**Data to use:**
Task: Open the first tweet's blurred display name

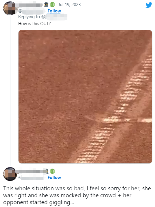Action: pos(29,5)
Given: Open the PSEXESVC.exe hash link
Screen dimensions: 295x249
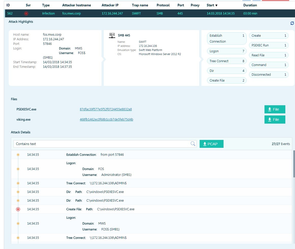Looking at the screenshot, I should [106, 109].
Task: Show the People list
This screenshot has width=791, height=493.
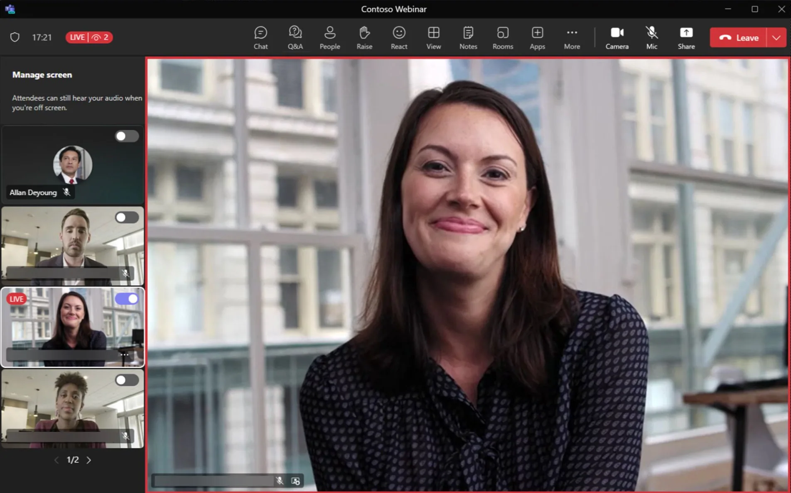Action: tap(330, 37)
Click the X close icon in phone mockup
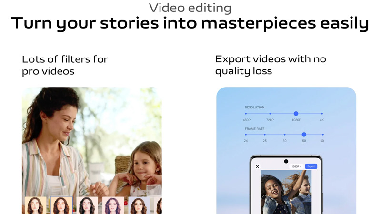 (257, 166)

**Your task:** In the listing, find the line containing "Task: Show the People list" and repeat it and every later line through the last one, word for word, excluding the pictures.

**Your solution:**
Task: Show the People list
This screenshot has width=791, height=493.
Action: tap(330, 37)
Click the X close icon in phone mockup
 (257, 166)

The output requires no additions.